Обработка на следствии состояла из нескольких линий. Мотивы чередовались. Александров-
ский тщательно анализировал, что на меня действует, что — не действует. Нащупывал мои слабые места и сосредотачивался на них. Самым действенным оказалось конструирование задушевных приятельских отношений. На этом варианте он окончательно остановился, и в этих тонах протекал весь второй период следствия.
— Этот второй период начался с твоих собственноручных показаний?
— Да, около месяца я писал собственноручные показания. Меня приводили в конференцзал на втором этаже. Там, во главе длинного Т-образного стола сидел майор Ковалев из Львова. В нашем деле участвовало много периферийных следователей, которые приезжали в Москву набираться опыта. Таких приезжавших следователей за год сменилось человек до двадцати. Майор исполнял роль радушного хозяина, который ни в чем не хочет меня стеснять. Вначале происходил какой-нибудь добродушный разговор, в котором майор жаловался на то, как ему надоело торчать в Москве, когда у него во Львове дел по горло, и как ему не терпится уехать. Или рассказывал какие-нибудь подробности из своей службы в пограничном отделе Львовского ГБ. Как они изымают книги у иностранцев "грузовиками", или что-нибудь еще в этом роде.
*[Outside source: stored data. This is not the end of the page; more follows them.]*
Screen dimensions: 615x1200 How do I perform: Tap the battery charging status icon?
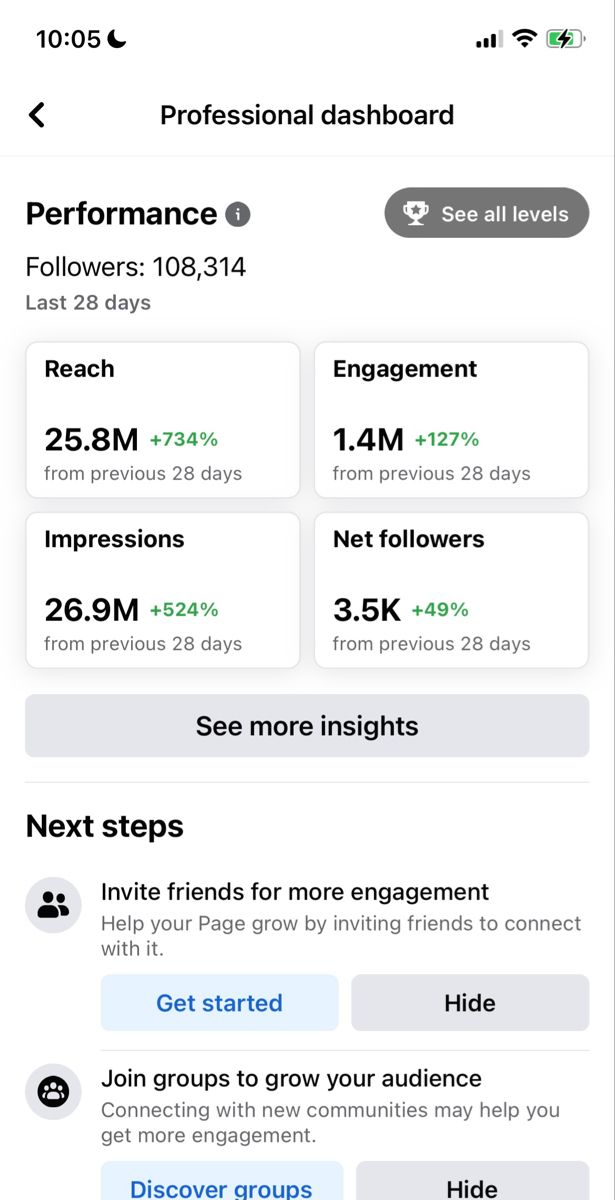pos(565,39)
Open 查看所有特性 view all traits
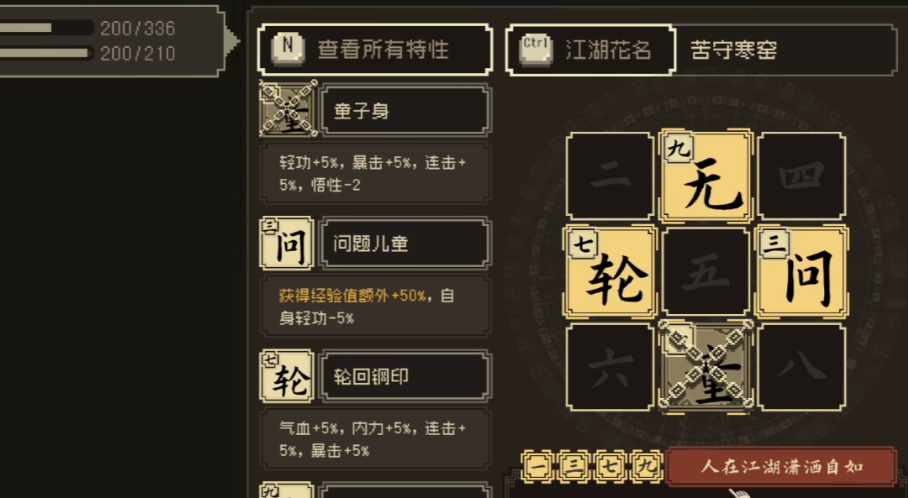The image size is (908, 498). point(375,50)
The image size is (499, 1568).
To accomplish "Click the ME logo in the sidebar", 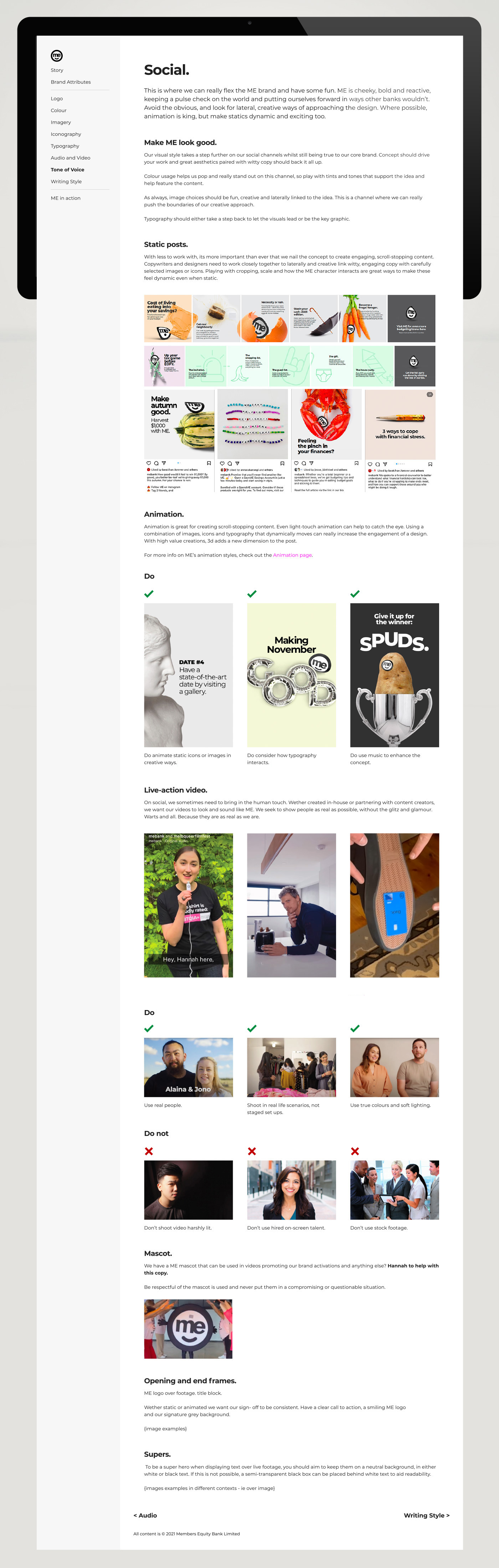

На подоконнике стоял графин с водой, стакан, пачка чая и пачка сахара. Майор предлагал мне не стесняться и заваривать чай, когда захочу, не спрашивая его разрешения. (Сам он никогда не пил.) Я ши-
роко пользовался этим правом и за день заваривал чай раз по пять-шесть. Потом каждый усаживался за свою "работу". Он писал аннотации на "антисоветские" произведения и "клеветнические" документы самиздата, которые мы распространяли, и часто чертыхался, как ему это надоело. А я писал собственноручные показания, исписывая каждый день 12-15 листов бумаги. На следующее утро они лежали на столе в перепечатанном виде, и, прежде чем писать дальше, я подписывал то, что написал накануне.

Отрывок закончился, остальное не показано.